Objectives: To examine the individual and combined effects of tptef/te and V̇maxFRC in infancy on risk for asthma and abnormalities of airway structure into mid-adult life.
Methods: One hundred eighty participants in the Tucson Children’s Respiratory Study birth cohort had lung function measured by the chest-compression technique in infancy (mean age ± SD: 2.0 ± 1.2 mo). Active asthma was assessed in up to 12 questionnaires between ages 6 and 36 years. Spirometry and chest high-resolution computed tomographic (HRCT) imaging were completed in a subset of participants at age 26. The relations of infant tptef/te and V̇maxFRC to active asthma and airway structural abnormalities into adult life were tested in multivariable mixed models.

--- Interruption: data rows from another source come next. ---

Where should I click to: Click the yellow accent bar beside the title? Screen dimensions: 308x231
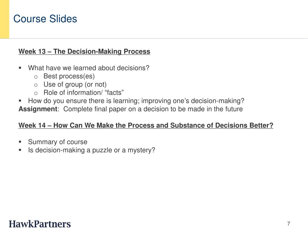pyautogui.click(x=5, y=19)
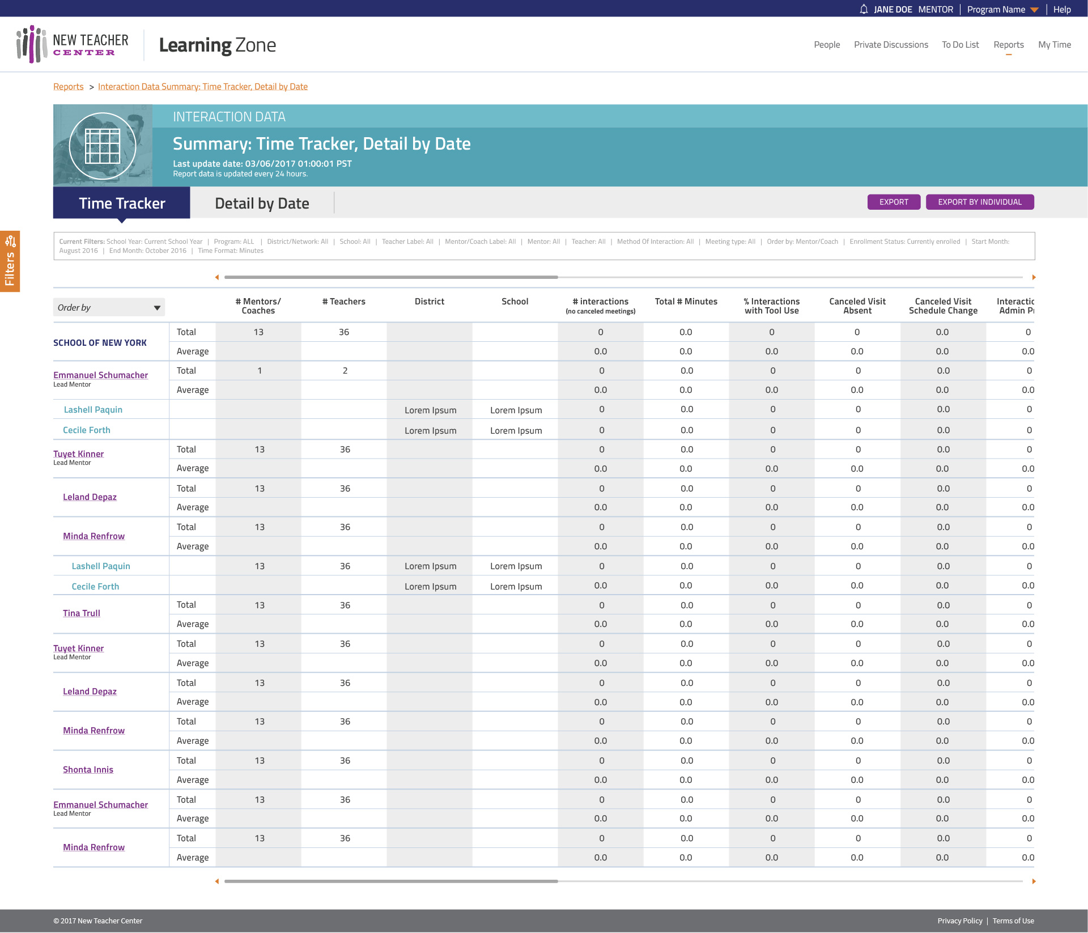Click EXPORT BY INDIVIDUAL button
This screenshot has width=1088, height=933.
pos(979,202)
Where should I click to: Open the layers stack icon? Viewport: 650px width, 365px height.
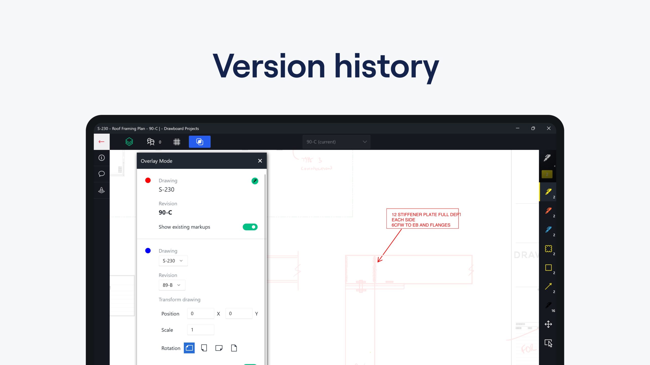[129, 142]
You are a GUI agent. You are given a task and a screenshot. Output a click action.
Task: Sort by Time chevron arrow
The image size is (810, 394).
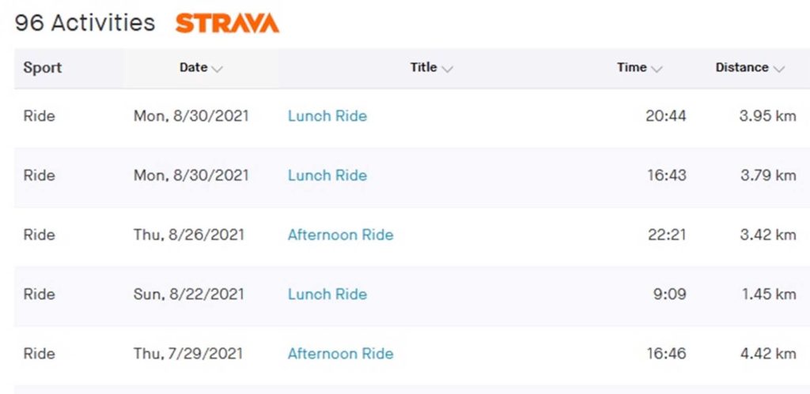click(x=657, y=69)
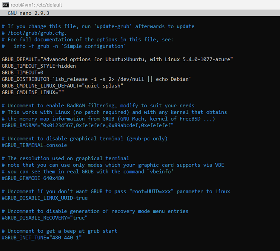Click the #GRUB_TERMINAL=console line

(x=34, y=145)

Measurements and Main Results: After adjustment for covariates, a 1-SD decrease in infant tptef/te and V̇maxFRC was associated with a 70% (P = 0.001) and 55% (P = 0.005) increased risk of active asthma, respectively. These effects were partly independent, and two out of three infants who were in the lowest tertile for both tptef/te and V̇maxFRC developed active asthma by mid-adult life. Infant V̇maxFRC predicted reduced airflow and infant tptef/te reduced HRCT airway caliber at age 26.
Conclusions: These findings underscore the long-lasting effects of the fetal origins of asthma, support independent contributions by infant tptef/te and V̇maxFRC to development of asthma, and link deficits at birth in tptef/te with HRCT-assessed structural airway abnormalities in adult life.